Posted by byenary on Wed, 19 Jan 2022 07:30:00 +0100

1, Thermal renewal principle

elasticsearch will refresh the dictionary every 60s after the function of loading external dictionary is enabled. The specific principle code is as follows:

public void loadDic(HttpServletRequest req,HttpServletResponse response){
    String eTag =req.getParameter("If-None-Match");
    try {
        OutputStream out= response.getOutputStream();
        List<String> list=new ArrayList<String>();
        list.add("The People's Republic of China");
        list.add("I love you love me");
        String oldEtag = list.size() + "";
        StringBuffer sb=new StringBuffer();
        if (oldEtag != eTag) {
            for (String str : list) {
                if(StringUtils.isNotBlank(str)){
                    sb.append("\r\n");
                }
                sb.append(str+"\r\n");
            }
        }
        String data=sb.toString();

        response.setHeader("Last-Modified", String.valueOf(list.size()));
        response.setHeader("ETag",String.valueOf(list.size()));
        response.setContentType("text/plain; charset=gbk");
        out.write(data.getBytes());
        out.flush();
    } catch (IOException e) {
        e.printStackTrace();
    }
}

2, Configuration description

The word splitter commonly used by our company and users is IK word splitter, which has a corresponding core configuration file named ikanalyzer cfg. XML, specific content:

<?xml version="1.0" encoding="UTF-8"?>  
<!DOCTYPE properties SYSTEM "http://java.sun.com/dtd/properties.dtd">  
<properties>  
    <comment>IK Analyzer Extended configuration</comment>  
    <!--Users can configure their own extended dictionary here -->  
    <entry key="ext_dict">custom/mydict.dic;custom/single_word_low_freq.dic</entry>  
     <!--Users can configure their own extended stop word dictionary here-->  
    <entry key="ext_stopwords">custom/ext_stopword.dic</entry>  
    <!--Users can configure the remote extension dictionary here -->  
    <entry key="remote_ext_dict">location</entry>  
    <!--Users can configure the remote extended stop word dictionary here-->  
    <entry key="remote_ext_stopwords">http://xxx.com/xxx.dic</entry>  
</properties>

Usage of hot update IK word segmentation. At present, the plug-in supports hot update IK word segmentation through the following configuration mentioned in the IK configuration file above

<!--Users can configure the remote extension dictionary here -->  
<entry key="remote_ext_dict">location</entry>  
<!--Users can configure the remote extended stop word dictionary here-->  
<entry key="remote_ext_stopwords">location</entry> 

Where location refers to a url, such as http://yoursite.com/getCustomDict , the request only needs to meet the following two points to complete the word segmentation hot update.
The http request needs to return two headers

  1. One is last modified,

  2. One is ETag

Both of them are string types.

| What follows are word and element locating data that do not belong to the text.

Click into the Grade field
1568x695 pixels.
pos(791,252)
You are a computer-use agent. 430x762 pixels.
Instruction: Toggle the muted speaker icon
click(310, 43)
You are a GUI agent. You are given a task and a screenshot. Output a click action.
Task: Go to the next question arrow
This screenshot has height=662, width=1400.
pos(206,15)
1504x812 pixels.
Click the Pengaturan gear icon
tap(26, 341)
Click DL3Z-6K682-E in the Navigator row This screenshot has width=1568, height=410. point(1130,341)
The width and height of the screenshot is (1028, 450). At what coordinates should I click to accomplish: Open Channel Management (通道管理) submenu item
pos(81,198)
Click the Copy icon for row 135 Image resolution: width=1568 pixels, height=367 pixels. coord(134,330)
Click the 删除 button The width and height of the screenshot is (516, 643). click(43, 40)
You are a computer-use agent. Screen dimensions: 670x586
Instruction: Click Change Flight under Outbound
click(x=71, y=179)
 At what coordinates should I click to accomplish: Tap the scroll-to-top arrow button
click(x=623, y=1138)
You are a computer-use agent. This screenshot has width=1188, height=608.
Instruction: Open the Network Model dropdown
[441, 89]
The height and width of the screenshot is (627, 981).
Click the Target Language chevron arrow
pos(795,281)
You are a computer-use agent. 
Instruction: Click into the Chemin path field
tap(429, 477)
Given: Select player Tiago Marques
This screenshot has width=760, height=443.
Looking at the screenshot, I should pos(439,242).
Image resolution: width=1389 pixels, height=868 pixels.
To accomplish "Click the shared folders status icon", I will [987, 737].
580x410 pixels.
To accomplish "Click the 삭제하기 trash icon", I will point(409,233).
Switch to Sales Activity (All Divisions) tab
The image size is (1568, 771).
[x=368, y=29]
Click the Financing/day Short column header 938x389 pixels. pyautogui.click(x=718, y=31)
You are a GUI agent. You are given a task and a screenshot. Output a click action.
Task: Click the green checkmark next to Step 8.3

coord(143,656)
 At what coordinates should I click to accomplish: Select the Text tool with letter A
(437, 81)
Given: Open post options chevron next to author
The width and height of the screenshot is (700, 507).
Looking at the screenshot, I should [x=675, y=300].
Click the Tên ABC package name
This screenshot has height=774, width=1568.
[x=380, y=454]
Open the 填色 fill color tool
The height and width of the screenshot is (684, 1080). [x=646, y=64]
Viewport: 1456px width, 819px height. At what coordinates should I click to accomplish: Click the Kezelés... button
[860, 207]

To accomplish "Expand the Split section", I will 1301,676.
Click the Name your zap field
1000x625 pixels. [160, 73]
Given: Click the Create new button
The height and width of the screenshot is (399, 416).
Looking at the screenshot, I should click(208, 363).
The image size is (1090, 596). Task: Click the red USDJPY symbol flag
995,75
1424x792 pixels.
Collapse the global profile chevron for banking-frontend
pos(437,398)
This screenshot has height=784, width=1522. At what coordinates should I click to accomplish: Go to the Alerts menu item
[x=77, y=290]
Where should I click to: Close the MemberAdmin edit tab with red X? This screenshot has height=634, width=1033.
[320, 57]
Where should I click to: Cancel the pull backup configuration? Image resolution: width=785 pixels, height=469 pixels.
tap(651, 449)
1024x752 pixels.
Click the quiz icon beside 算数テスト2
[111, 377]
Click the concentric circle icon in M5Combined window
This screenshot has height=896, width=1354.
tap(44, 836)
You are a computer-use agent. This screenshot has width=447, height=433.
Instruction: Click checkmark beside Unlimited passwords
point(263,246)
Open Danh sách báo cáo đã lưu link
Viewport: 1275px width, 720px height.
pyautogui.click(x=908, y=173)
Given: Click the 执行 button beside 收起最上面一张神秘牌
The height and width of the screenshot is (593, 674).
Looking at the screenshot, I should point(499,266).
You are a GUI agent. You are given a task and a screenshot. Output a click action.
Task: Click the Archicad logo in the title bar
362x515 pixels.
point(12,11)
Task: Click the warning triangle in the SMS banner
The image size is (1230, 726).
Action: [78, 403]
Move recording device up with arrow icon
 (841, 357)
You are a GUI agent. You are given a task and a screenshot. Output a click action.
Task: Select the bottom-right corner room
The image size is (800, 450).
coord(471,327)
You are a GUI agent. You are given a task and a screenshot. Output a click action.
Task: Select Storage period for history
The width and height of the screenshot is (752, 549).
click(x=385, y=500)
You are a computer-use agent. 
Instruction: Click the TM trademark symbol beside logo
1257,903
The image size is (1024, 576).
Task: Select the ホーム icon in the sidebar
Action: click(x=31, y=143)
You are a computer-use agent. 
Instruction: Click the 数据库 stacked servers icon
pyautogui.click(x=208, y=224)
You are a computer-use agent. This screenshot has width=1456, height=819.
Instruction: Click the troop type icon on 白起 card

As long as one of them changes, the plug-in will grab the new word segmentation and update the thesaurus.
The content format returned by the http request is one word per line, and the newline character can be used \ n.

The hot update word segmentation can be realized by meeting the above two requirements, and there is no need to restart the ES instance. It should also be noted that to obtain the url of the dictionary, head access must be supported

The following is a web api service interface for accessing the remote extension Dictionary (this step can be ignored directly. Just look at the third one. Here is just to explain that the following method can also be used)

public async Task<HttpResponseMessage> GetDictionary(string path)  {  
    var response = this.Request.CreateResponse(HttpStatusCode.OK);  
    var content = File.ReadAllText(path);  
    response.Content = new StringContent(content, Encoding.UTF8);  
    response.Headers.Age = TimeSpan.FromHours(1);  
    response.Headers.ETag = EntityTagHeaderValue.Parse($"\"{content.ToMD5()}\"");  
    return response;  
}

3, Tomcat server automatic update

1. Deploy http service

Here, use tomcat8 as the web container. First download a tomcat8 5.16, and then upload it to a server (192.168.80.100).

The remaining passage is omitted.